Tarefas a realizar |
A: Atualize o trecho do texto do documento que vai de "H) O imóvel" até "Fevereiro de 2002.", substituindo "Ré" por "Locatária", e apresente-o de novo.
B: Reproduza sem alterações o trecho da listagem que vai da linha que contém "This screenshot has height=479, width=474." até à linha que contém "network-label: LTE is", ambas incluídas.

Texto do documento |
++++++++
G) O bem imóvel identificado no artigo anterior adveio à propriedade da P…, S.A., actualmente B…I…., S.A., aqui Autora, por ter sido adquirido por esta – devoluto e livre de quaisquer ónus ou encargos – à "G… –…, Lda.", mediante contrato de compra e venda formalizado pela escritura pública.
H) O imóvel em apreço foi adquirido pela B…, S.A., actualmente B…– I…, S.A., ora Autora sob proposta e segundo indicação da Ré.
I) A propriedade do imóvel melhor identificado no artigo 7° deste articulado encontra-se registada a favor da B…, S.A., actualmente B…– I…., S.A., aqui Autora.
J) A locação financeira do imóvel acima referido encontra-se registada a favor da Ré.
L) O bem imóvel em questão foi entregue à Ré no dia 27 de Fevereiro de 2002.
++++++++
Dados de entrada |

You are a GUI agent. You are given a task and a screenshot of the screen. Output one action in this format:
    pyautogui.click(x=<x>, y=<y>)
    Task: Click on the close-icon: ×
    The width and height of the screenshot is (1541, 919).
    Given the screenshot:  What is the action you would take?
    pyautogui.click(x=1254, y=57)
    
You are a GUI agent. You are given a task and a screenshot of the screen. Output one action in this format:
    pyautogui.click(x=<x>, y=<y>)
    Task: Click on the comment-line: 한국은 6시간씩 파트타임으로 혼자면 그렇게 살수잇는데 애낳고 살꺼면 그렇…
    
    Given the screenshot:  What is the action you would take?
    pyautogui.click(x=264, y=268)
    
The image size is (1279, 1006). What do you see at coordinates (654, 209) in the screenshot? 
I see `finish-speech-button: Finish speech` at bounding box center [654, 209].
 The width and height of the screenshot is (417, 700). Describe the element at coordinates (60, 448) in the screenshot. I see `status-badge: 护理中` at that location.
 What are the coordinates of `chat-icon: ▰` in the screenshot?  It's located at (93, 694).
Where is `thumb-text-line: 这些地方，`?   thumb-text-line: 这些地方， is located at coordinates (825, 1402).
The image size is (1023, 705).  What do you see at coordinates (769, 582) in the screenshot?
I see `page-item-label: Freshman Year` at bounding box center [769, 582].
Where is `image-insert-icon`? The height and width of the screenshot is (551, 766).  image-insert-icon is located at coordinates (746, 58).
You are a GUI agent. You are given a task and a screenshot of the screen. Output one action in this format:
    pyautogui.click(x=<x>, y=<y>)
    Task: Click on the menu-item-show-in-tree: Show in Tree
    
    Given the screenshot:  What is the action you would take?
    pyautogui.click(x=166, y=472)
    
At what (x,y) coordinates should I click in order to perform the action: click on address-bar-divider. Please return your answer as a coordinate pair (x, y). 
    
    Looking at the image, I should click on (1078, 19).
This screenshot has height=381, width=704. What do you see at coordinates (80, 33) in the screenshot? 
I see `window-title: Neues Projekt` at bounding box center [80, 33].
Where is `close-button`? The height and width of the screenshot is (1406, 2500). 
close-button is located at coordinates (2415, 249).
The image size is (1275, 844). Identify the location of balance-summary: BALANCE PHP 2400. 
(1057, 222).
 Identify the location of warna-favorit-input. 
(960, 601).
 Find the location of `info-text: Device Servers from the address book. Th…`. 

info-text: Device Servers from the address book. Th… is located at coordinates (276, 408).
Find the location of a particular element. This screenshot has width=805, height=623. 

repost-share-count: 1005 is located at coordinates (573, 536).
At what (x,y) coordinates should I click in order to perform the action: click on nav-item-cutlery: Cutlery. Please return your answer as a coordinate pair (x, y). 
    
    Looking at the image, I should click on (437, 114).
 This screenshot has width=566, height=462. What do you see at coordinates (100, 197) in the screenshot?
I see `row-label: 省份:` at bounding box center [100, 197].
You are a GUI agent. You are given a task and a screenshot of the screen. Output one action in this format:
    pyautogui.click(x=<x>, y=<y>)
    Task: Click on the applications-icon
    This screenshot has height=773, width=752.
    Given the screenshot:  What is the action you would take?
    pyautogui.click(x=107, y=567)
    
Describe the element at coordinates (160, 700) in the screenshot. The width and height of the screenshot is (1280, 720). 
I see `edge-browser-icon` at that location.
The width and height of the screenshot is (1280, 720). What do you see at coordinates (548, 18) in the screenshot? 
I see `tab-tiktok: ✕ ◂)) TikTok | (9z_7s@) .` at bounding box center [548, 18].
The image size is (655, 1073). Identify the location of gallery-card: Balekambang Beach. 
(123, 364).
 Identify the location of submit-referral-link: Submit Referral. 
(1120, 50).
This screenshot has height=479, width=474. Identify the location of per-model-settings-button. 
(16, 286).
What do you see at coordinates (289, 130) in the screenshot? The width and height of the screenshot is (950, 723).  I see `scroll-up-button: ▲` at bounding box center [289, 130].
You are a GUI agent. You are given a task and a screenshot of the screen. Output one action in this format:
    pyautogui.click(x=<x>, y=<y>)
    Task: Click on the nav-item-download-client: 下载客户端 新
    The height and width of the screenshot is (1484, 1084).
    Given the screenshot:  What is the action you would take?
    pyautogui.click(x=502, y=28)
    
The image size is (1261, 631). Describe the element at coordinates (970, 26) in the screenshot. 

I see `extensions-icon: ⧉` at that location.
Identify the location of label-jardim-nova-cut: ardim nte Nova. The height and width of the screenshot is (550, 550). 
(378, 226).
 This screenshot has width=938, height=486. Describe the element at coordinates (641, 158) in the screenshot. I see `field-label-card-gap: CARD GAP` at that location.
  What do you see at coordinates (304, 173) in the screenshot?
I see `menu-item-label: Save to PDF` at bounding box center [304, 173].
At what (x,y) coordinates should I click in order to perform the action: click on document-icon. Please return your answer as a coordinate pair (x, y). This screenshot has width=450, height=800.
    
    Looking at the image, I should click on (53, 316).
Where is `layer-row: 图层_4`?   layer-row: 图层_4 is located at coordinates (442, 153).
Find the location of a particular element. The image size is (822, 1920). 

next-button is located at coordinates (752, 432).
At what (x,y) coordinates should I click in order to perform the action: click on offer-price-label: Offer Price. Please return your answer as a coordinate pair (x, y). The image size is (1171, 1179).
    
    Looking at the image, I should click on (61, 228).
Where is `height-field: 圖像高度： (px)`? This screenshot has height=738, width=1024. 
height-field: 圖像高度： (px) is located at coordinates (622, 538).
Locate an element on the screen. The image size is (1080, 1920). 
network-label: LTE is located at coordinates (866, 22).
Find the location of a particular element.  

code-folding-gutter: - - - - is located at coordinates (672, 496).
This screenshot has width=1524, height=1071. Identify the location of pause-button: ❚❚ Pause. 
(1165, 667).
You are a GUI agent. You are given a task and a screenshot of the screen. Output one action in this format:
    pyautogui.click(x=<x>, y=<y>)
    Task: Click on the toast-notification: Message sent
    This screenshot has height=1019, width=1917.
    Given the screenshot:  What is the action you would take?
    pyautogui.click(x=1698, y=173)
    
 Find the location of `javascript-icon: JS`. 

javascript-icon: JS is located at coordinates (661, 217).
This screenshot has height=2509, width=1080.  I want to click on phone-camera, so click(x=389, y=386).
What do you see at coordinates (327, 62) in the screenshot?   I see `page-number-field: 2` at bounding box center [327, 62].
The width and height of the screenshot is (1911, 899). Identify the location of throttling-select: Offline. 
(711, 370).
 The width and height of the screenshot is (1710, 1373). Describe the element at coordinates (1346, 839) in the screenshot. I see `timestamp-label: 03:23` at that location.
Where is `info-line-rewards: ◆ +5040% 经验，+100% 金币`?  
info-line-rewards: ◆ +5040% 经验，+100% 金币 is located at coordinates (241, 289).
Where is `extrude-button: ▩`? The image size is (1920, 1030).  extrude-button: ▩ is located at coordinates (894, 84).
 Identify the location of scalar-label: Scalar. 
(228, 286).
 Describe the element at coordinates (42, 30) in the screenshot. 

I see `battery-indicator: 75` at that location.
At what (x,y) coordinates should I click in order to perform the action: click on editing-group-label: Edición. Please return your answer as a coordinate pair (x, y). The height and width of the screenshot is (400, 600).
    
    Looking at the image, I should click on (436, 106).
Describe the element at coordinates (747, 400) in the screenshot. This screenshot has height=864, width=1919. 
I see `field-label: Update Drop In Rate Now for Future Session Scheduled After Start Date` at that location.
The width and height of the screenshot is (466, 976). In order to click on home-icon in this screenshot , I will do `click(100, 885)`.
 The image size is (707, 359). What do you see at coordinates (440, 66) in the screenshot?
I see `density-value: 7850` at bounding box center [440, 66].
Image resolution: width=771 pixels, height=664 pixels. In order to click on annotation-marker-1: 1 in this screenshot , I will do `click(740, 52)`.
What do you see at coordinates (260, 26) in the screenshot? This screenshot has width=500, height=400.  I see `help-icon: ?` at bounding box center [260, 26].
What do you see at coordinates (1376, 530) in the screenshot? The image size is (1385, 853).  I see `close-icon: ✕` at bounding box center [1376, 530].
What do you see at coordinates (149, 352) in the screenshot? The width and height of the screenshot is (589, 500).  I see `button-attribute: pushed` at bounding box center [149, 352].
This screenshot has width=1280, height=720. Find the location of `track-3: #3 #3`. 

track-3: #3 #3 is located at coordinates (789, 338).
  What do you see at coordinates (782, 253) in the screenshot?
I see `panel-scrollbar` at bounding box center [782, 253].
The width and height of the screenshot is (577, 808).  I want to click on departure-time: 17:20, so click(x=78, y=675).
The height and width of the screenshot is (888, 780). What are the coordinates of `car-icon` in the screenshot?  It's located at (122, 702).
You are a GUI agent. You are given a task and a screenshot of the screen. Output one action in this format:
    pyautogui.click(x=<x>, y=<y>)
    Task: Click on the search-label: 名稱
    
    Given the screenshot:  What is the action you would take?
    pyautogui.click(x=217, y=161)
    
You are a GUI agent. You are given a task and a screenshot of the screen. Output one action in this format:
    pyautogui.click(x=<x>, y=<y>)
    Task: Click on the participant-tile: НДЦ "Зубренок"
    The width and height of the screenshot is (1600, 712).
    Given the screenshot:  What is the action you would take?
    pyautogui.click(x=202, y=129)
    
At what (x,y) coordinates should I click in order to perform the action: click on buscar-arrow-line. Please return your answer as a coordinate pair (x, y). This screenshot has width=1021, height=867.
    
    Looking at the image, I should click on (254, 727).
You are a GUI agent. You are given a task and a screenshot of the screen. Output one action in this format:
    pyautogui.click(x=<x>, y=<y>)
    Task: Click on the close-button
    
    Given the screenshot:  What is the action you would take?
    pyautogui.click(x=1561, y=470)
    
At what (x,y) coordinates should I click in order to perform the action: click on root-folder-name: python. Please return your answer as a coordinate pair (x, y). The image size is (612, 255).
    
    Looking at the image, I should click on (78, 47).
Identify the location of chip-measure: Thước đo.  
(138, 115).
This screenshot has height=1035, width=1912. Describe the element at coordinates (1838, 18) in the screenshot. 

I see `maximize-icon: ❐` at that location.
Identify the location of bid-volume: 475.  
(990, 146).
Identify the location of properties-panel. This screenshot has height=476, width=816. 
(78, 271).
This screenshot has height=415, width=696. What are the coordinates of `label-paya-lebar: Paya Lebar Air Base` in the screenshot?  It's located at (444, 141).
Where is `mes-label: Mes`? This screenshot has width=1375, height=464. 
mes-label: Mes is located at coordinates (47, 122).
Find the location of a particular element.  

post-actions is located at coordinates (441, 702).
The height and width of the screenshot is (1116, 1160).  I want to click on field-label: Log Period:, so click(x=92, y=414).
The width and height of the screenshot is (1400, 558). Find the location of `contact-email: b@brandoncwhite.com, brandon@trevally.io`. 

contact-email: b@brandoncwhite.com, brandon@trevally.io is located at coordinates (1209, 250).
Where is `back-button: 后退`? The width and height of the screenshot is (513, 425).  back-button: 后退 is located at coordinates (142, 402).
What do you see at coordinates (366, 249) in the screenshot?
++++++++
Soluções |
A:
H) O imóvel em apreço foi adquirido pela B…, S.A., actualmente B…– I…, S.A., ora Autora sob proposta e segundo indicação da Locatária.
I) A propriedade do imóvel melhor identificado no artigo 7° deste articulado encontra-se registada a favor da B…, S.A., actualmente B…– I…., S.A., aqui Autora.
J) A locação financeira do imóvel acima referido encontra-se registada a favor da Locatária.
L) O bem imóvel em questão foi entregue à Locatária no dia 27 de Fevereiro de 2002.

B:
This screenshot has height=479, width=474. Identify the location of per-model-settings-button. 
(16, 286).
What do you see at coordinates (289, 130) in the screenshot? The width and height of the screenshot is (950, 723).  I see `scroll-up-button: ▲` at bounding box center [289, 130].
You are a GUI agent. You are given a task and a screenshot of the screen. Output one action in this format:
    pyautogui.click(x=<x>, y=<y>)
    Task: Click on the nav-item-download-client: 下载客户端 新
    The height and width of the screenshot is (1484, 1084).
    Given the screenshot:  What is the action you would take?
    pyautogui.click(x=502, y=28)
    
The image size is (1261, 631). Describe the element at coordinates (970, 26) in the screenshot. 

I see `extensions-icon: ⧉` at that location.
Identify the location of label-jardim-nova-cut: ardim nte Nova. The height and width of the screenshot is (550, 550). 
(378, 226).
 This screenshot has width=938, height=486. Describe the element at coordinates (641, 158) in the screenshot. I see `field-label-card-gap: CARD GAP` at that location.
  What do you see at coordinates (304, 173) in the screenshot?
I see `menu-item-label: Save to PDF` at bounding box center [304, 173].
At what (x,y) coordinates should I click in order to perform the action: click on document-icon. Please return your answer as a coordinate pair (x, y). This screenshot has width=450, height=800.
    
    Looking at the image, I should click on (53, 316).
Where is `layer-row: 图层_4`?   layer-row: 图层_4 is located at coordinates (442, 153).
Find the location of a particular element. The image size is (822, 1920). 

next-button is located at coordinates (752, 432).
At what (x,y) coordinates should I click in order to perform the action: click on offer-price-label: Offer Price. Please return your answer as a coordinate pair (x, y). The image size is (1171, 1179).
    
    Looking at the image, I should click on (61, 228).
Where is `height-field: 圖像高度： (px)`? This screenshot has height=738, width=1024. 
height-field: 圖像高度： (px) is located at coordinates (622, 538).
Locate an element on the screen. The image size is (1080, 1920). 
network-label: LTE is located at coordinates (866, 22).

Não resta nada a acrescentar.